Friday, 2 November 2012
Blyth Power "Better to bat" 12'' 1989
As the cover will tell you, Blyth Power love cricket. In fact, they love it so much that they organize a yearly festival called the Blyth Power Ashes, where you can witness a live performance of the band and take part in a cricket match. Now, I am hardly a cricket expert as I don't even know the rules but the perspective of such a pleasant time could convince me to learn to bat.

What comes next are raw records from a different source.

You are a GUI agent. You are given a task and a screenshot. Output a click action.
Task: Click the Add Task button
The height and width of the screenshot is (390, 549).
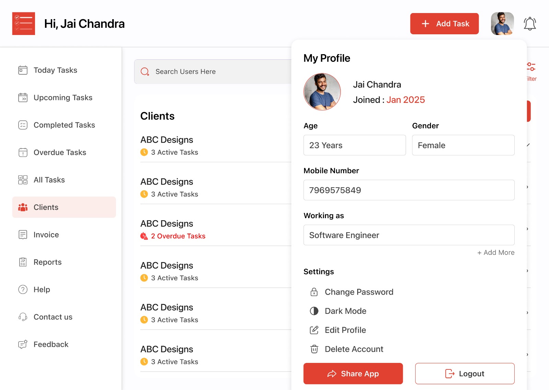(x=444, y=23)
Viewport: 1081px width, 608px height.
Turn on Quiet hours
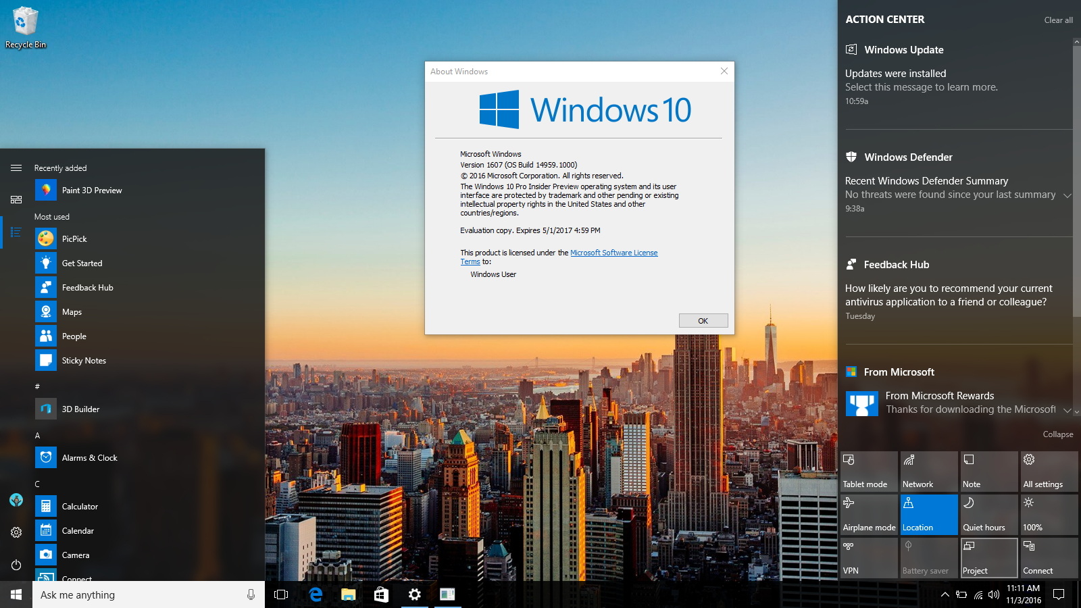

"Better to bat" was the last record Blyth Power did for Midnight Music before the band created their own label, Downwarde Spiral Records. At the time of the recording, they had recruited a new female vocalist who happened to be one of Dan's singers. This is pretty much vintage late 80's Blyth Power, with epic and dramatic songs that will have you sing along in taverns of yore. There was also the participation of none other than Attila the Stockbroker. There is some keyboards and violin thrown in the mix as well and the songs are a bit slower and even more medieveval-sounding if that makes in the sense. Listening to them, I picture Blyth Power as a band of jesters, minstrels, some sort of postmodern trickster figures.
"Better to bat" is a song taking place in a justice court that has a man condemned to death because he won't say a word; "When a knight won his spurs" is an interpretation of a traditional song about the disappearance of knights and dragons and ogres, well this kind of things, and how evil creatures were metaphors for the evils of this world; finally, "The execution song" is a long song about the execution (captain obvious!) of a young man under communist rule. The song is quite moving as he is shot by the firing squad, he realizes that the rifles, the bullets and everything pertaining to his death have been made by his fellow workers and himself. A romantic revolutionary song.